Leach: Coffeegate Flap Unlikely to Derail Bills For Financial Reform

The uproar over the comptroller of the currency is unlikely to derail legislation updating financial laws, House Banking Committee Chairman Jim Leach said Tuesday.

"There is no credible reason a constructive result cannot be achieved in this Congress," he told the Council of Insurance Agents and Brokers.

Comptroller Eugene A. Ludwig is under close scrutiny in Congress and the media following revelations that he attended a May 13 coffee with President Clinton, 17 bankers, and top Democratic Party fund-raisers.

Alhough Rep. Leach called the meeting "small potatoes," he has long complained that Mr. Ludwig has improperly pressured the industry to oppose financial reform legislation - while expanding bank powers through regulation.

"It's very important to keep regulators outside the political process," Rep. Leach said.

He has introduced financial reform legislation that would allow banks, securities, and insurance firms to be owned by the same holding company.

"There is an enormous case for integration within the financial services industry," he said.

Rep. Leach said the media has sensationalized Mr. Ludwig's presence at the meeting, while largely ignoring a bigger problem: the potential for regulators to undercut lawmakers.

"It's unclear if this meeting has been exaggerated or understated," Rep. Leach said.
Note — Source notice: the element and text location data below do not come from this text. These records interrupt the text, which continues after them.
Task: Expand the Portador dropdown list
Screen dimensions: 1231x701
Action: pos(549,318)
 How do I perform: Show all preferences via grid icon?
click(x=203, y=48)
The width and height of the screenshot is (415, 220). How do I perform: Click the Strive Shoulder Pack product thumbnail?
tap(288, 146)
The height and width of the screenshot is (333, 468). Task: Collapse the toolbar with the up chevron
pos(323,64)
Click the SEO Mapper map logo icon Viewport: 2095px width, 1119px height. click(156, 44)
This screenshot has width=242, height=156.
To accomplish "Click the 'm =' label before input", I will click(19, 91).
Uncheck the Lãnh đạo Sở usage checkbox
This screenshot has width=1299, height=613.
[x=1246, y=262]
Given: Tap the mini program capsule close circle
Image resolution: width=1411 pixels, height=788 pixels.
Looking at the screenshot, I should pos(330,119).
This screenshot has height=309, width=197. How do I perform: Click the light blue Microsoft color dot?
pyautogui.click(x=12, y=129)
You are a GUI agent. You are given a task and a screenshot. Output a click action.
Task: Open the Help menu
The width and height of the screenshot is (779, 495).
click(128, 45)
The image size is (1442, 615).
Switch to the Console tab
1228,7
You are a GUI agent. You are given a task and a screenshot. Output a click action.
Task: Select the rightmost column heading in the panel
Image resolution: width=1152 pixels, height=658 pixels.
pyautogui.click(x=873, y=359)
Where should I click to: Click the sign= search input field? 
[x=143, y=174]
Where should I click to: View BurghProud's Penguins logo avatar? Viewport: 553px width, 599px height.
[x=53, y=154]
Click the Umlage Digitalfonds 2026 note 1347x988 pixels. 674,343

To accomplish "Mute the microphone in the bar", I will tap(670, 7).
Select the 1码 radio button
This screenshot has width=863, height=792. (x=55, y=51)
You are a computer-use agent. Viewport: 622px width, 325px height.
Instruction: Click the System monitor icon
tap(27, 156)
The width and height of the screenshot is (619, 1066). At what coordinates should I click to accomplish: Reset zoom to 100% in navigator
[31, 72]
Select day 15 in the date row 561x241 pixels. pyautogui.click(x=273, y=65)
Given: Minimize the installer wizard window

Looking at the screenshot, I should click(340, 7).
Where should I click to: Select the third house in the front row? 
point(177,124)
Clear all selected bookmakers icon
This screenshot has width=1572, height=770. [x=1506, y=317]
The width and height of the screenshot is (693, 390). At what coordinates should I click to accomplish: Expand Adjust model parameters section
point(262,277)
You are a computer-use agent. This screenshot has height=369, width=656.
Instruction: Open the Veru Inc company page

"I believe it unseemly for the comptroller to be involved in a fund- raising circumstance," he said. "But I also had a large debate over his lobbying individual banks on legislation."

In the last Congress, Mr. Ludwig lobbied against Rep. Leach's proposed legislation, arguing that it allowed new powers only for holding companies regulated by the Federal Reserve.

Additionally, the Comptroller's Office made Rep. Leach's bill moot by proposing to let banks add new powers directly through subsidiaries.

The Comptroller's Office should not have power to "decree issues that need to be resolved by Congress," he said.

Rep. Leach said he is optimistic that lawmakers can resolve disputes that blocked financial reform last year.

Still, Rep. Leach predicted a tough fight with some lawmakers and administration officials in pushing to eliminate barriers between banks and nonfinancial firms. "It's going to be a very close call," he said.

Efforts to allow nonfinancial firms to own banks are already causing cracks in the coalition of industry groups pushing for reform.

A letter sent Monday to Treasury Secretary Robert E. Rubin by a coalition of trade groups asked for the broadest possible affiliations.

However, the American Bankers Association, The Bankers Roundtable, and the Consumer Bankers Association refused to sign the letter. An American Banker story Tuesday incorrectly reported that the Roundtable and Consumer Bankers endorsed the letter.